Diane Abbott recently repeated her assertion that “Labour can’t out-UKIP UKIP”, something she has said on numerous occasions since UKIP’s rise to prominence.
No one suggested it…
It’s a strange expression because no one has suggested that Labour “out-UKIP UKIP”. Labour moderates merely suggest that Labour should pledge to reduce the scale of immigration. This is a natural response to widespread concern over immigration. As many as 77% of the public would like to see immigration reduced from its record-high levels. It is the number one concern among the general public.
In this context, it is hardly surprising that Labour is struggling in the polls. When the party and the public move in opposite directions from one another, Labour will inevitably face declining levels of support.
Recent polling shows that the Conservatives have a commanding lead over Labour of 14 percentage points. While 42% of the public say they would vote Conservative, only 28% would vote Labour.
Many traditional Labour supporters abandoned the party to vote UKIP in the 2015 General Election, and many more voted Leave in the 2016 EU referendum. It is now widely accepted that Labour’s open borders stance on immigration has been a major reason for the party’s declining vote share and influence.

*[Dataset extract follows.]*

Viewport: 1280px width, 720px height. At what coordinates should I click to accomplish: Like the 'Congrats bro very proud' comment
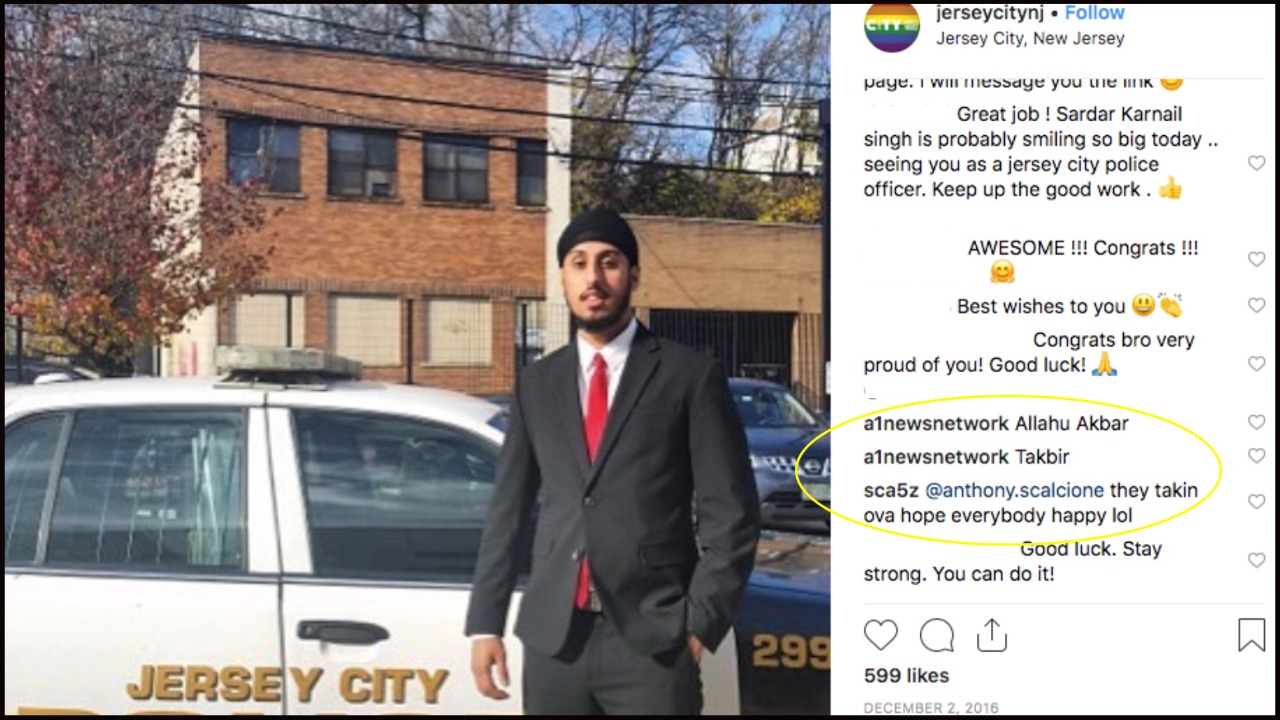click(1257, 364)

In the face of all the evidence, Abbott insists that there would be electoral gain to be had by adapting Labour’s immigration policy to the wishes of the public:
We can’t fight and win an election in 2020 as Ukip-lite. The idea that moving right on immigration in post-industrial Britain will save us seats is I think misconceived.

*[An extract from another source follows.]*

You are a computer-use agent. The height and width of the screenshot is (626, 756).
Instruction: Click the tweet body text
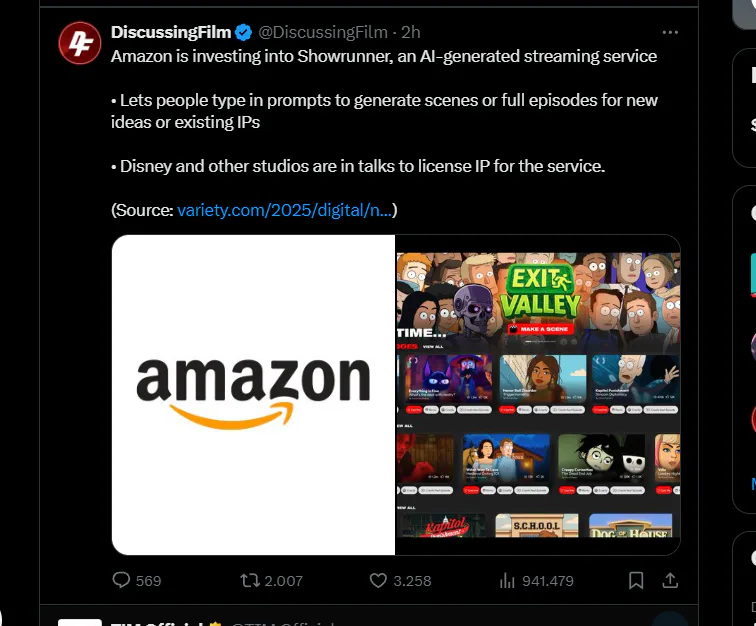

It is notable that Abbott gave no evidence or justification for her thinking. In that respect, her intervention is closer to a sermon than to a sober analysis of the political landscape. We must accept her words on faith.
When the public already has doubts about Corbyn’s ability to lead, Labour cannot afford to be at odds with it on the number one question of the day.
If Corbyn and Abbott maintain their support for mass immigration, Labour will have no chance of winning. It will become the party of principled failure.
Post Brexit, Labour’s choice appears to be simple: compromise with the electorate or lose the next General Election.